The balance of payments of Mexico showed a striking improvement in 1955, resulting largely from a considerable rise in net receipts on current account, and from large-scale repatriation of private capital. Excellent coffee and cotton crops permitted a sizable expansion in the volume of their exports, far outweighing the effects of lower prices. Larger exports of silver and fuel oil and higher prices for metals further added to the increase in export receipts. Net earnings from tourist traffic also showed a substantial gain. The increase in imports was concentrated on capital goods; food imports were reduced as favorable crops provided larger domestic grain supplies. The rise in the current surplus and the return of flight capital more than doubled foreign exchange reserves in the course of the year; by the end of December they had reached the record figure of $435 million.

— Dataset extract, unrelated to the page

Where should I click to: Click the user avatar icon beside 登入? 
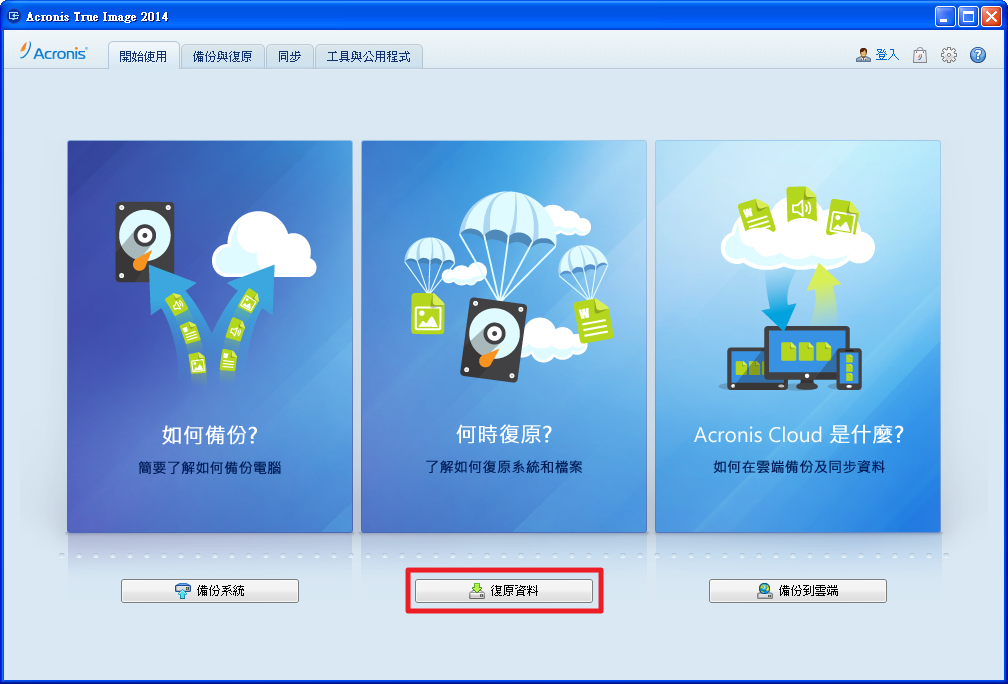(x=863, y=56)
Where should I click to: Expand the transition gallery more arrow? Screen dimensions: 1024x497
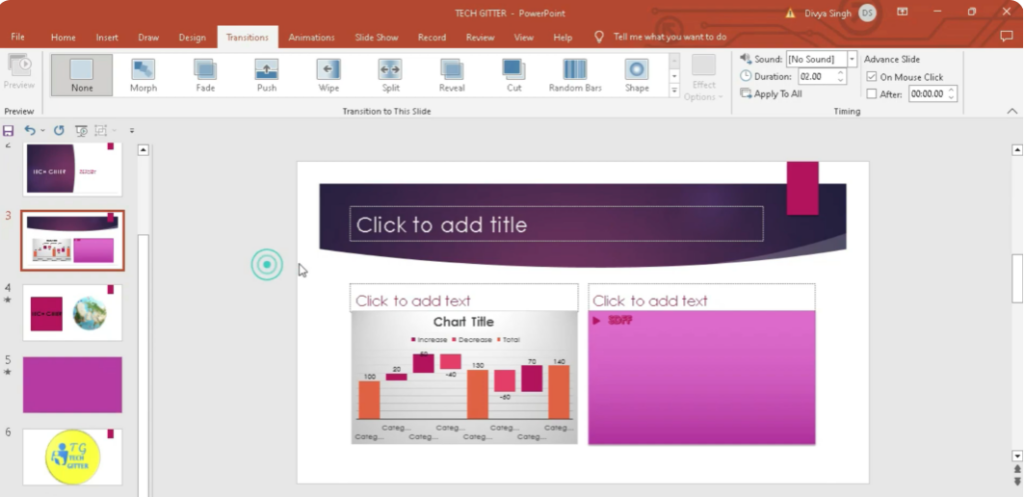pos(674,92)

In Peru, average export prices remained virtually unchanged, but an expanded volume of trade increased exports by roughly 9 per cent. After a period of stability under the Government’s stabilization program of 1954, pressures recurred in the second half of 1955, arising from increasing public and private investment and expanding business activity sustained by bank credit expansion. As a result, imports for the year as a whole increased far more than exports. This reversed the previous growth of reserves which, after having reached a peak of $58 million at the end of July, declined to $47 million by February 1956. Reserves subsequently recovered by the end of April to $53 million, primarily because of favorable markets for mineral exports. Moreover, late in 1955 the Government slowed down the rate of public investment and adopted measures of credit restraint with a view to checking the rising domestic demand.

Yugoslavia’s trade balance and payments position deteriorated considerably from 1954 to 1955. A high level of internal demand, caused by a high rate of investment in the industrial sector, as well as the poor grain crop in 1954, limited expansion of exports, and were largely responsible for a sharp increase in imports of both capital and consumer goods. As in 1954 the largest part of the trade deficit was covered by U. S. grants and by U. S. credits, financing the sale of surplus foodstuffs. Late in 1955, the Government took new and more energetic steps to slow down the rate of industrial investment and to raise agricultural production.

Finland profited from the high level of demand in 1955 for timber, pulp, and paper, and was able to expand exports at somewhat higher prices. Imports rose by roughly the same amount; the current account surplus was only slightly below that of 1954 and reserves increased somewhat. A general strike early in 1956 hampered the expected further expansion in output and exports.

Import prices c.i.f.; export prices f.o.b.